**Passage présenté:**

★ ★ ★

Michel Simonot : « Victime ou vaincu, quel mot ? »
Dans la cour de l’université d’Avignon avait lieu hier un débat modéré par Nordine Nabili, directeur du Bondy Blog, autour du puissant texte de Michel Simonot, Delta Charlie Delta, paru récemment. La pièce raconte l’histoire de Zyed et Bouna, électrocutés dans un transformateur de Clichy-sous-Bois, provoquant les fameuses « émeutes » ou « révoltes » de 2005. Comment parler d’un tel événement ? Quel langage ? Quelle parole ? Quels mots ? Quelle place pour la culture ?
L’attentat qui a eu lieu avant-hier à Nice a donné une ampleur étonnante à cet échange.
Précision : nous ne proposons pas ici un résumé du débat, qui accueillait plusieurs intervenants ; nous avons fait le choix de nous concentrer sur les seuls propos de Michel Simonot, qui parle en tant que dramaturge et artiste.
2005 – Émeutes et expérience artistique collective
Tout commence en 2005 : Delta Charlie Delta et le Bondy Blog ont une origine commune. En 2005, le directeur du théâtre Gérard-Philipe de Saint-Denis, Alain Ollivier, me demande de venir comme artiste associé, pour faire un spectacle sur la ville. J’ai très vite compris que je ne pourrais pas bâtir un tel projet seul : je ne pouvais pas être seul face à une ville ; il me fallait des complices pour que, ensemble, nous ayons différentes entrées. Écrire sur une ville, c’est d’abord demander aux habitants eux-mêmes ce qu’ils ont à dire et ce qu’il y a à écrire.
Il y a la mort de Zyed et Bouna, il y a les « émeutes »… Nous sommes au milieu de ça, en Seine-Saint-Denis. Que faire ? Nombreux sont ceux qui me font part de leur grande attente qu’on s’intéresse à eux. Nous faisons un appel à chroniques, afin que les habitants s’expriment sur leur ville, sur leur réalité : pendant un an, nous avons reçu des chroniques de gens très différents, les uns qui savaient écrire, d’autres qui faisaient appel à des ateliers d’écriture, et même une association de sans-papiers.
La question que nous nous sommes alors posée est la suivante : faut-il qu’ils lisent leurs textes ? J’ai choisi de répondre non. C’est évidemment discutable, mais le théâtre Gérard-Philippe est un bon théâtre, un grand théâtre : la parole doit être portée par des comédiens. Ainsi, une fois par mois, nous leur faisions écouter leurs textes, lus par des comédiens. Au fil des semaines, une foule grandissante assistait à cette lecture publique.
Quelle place pour l’artiste face au drame ?
Quel que soit notre statut, en particulier quand on a un rôle dans la représentation des choses, nous devons nous interroger sur ce que nous donnons à penser, à représenter, comme image de ce qui nous arrive. Le journaliste travaille à chaud, du dedans des événements, en expliquant et analysant sur le vif ce qui se passe. L’artiste doit donner une capacité de distance et de recul, de décalage et de décentrement, en regardant la même chose, mais autrement. C’est ce que j’essaie de faire artistiquement.

★ ★ ★

**Informations fournies:**
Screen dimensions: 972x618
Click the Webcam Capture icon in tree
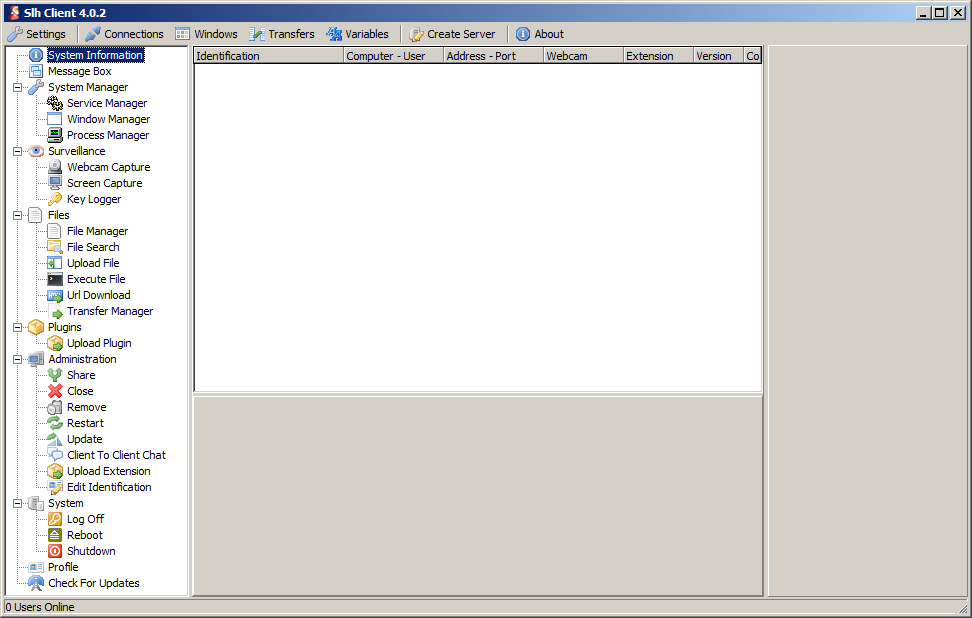[x=55, y=167]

★ ★ ★

**La consigne:**
Répondez, s'il vous plaît, à ces trois questions sur l'article consacré à Michel Simonot :
1. Qui a modéré le débat organisé dans la cour de l'université d'Avignon ?
2. Qui a demandé à Michel Simonot de venir comme artiste associé en 2005 ?
3. À quelle fréquence les habitants écoutaient-ils leurs textes lus par des comédiens ?
Ce matériel provient d'une autre source.

**Corrigé:**
1. Nordine Nabili, directeur du Bondy Blog.
2. Alain Ollivier, directeur du théâtre Gérard-Philipe de Saint-Denis.
3. Une fois par mois.